→ Instructions to follow: Beginning at the line that contains "Where should I click to: Open" and ending at the last line of the records below, retype each line exactly and add nothing.

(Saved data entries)
++++++++++
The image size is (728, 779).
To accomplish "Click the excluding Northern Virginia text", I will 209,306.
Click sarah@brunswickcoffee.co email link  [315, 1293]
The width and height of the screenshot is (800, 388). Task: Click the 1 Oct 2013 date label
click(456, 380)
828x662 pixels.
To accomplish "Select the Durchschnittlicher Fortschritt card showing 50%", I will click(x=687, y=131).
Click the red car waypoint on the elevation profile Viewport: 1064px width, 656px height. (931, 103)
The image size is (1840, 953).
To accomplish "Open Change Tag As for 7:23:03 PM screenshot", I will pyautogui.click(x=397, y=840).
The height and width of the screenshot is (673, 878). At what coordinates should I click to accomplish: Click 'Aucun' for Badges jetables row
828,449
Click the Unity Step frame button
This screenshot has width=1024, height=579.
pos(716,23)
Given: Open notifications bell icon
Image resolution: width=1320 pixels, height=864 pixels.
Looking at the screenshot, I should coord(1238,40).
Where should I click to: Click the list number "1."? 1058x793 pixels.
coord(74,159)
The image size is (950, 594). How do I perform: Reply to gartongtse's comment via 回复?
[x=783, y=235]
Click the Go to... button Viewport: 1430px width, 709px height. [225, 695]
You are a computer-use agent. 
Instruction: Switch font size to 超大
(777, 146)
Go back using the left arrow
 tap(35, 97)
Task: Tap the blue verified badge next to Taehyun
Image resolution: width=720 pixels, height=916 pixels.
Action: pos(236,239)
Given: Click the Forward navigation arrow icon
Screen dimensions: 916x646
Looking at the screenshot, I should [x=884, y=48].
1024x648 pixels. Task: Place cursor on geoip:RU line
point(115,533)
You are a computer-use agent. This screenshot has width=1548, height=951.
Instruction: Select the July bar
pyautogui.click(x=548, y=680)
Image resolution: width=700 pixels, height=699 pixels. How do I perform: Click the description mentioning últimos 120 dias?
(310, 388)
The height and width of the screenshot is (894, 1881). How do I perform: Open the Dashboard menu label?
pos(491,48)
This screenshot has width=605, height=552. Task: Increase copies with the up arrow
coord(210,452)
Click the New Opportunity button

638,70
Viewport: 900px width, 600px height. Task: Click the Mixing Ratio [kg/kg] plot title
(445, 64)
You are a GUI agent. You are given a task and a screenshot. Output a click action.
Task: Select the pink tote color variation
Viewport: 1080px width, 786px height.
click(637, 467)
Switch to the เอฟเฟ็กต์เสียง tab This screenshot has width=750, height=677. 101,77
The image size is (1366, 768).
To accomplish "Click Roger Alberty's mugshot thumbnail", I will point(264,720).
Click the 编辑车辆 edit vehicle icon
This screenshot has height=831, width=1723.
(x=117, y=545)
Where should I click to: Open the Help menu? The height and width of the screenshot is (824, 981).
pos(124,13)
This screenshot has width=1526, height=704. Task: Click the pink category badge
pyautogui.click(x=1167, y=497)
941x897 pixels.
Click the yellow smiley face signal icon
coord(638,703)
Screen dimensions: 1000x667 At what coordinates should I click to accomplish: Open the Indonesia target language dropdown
++++++++++
→ Exercise solution:
Where should I click to: Open the Help menu? The height and width of the screenshot is (824, 981).
pos(124,13)
This screenshot has width=1526, height=704. Task: Click the pink category badge
pyautogui.click(x=1167, y=497)
941x897 pixels.
Click the yellow smiley face signal icon
coord(638,703)
Screen dimensions: 1000x667 At what coordinates should I click to accomplish: Open the Indonesia target language dropdown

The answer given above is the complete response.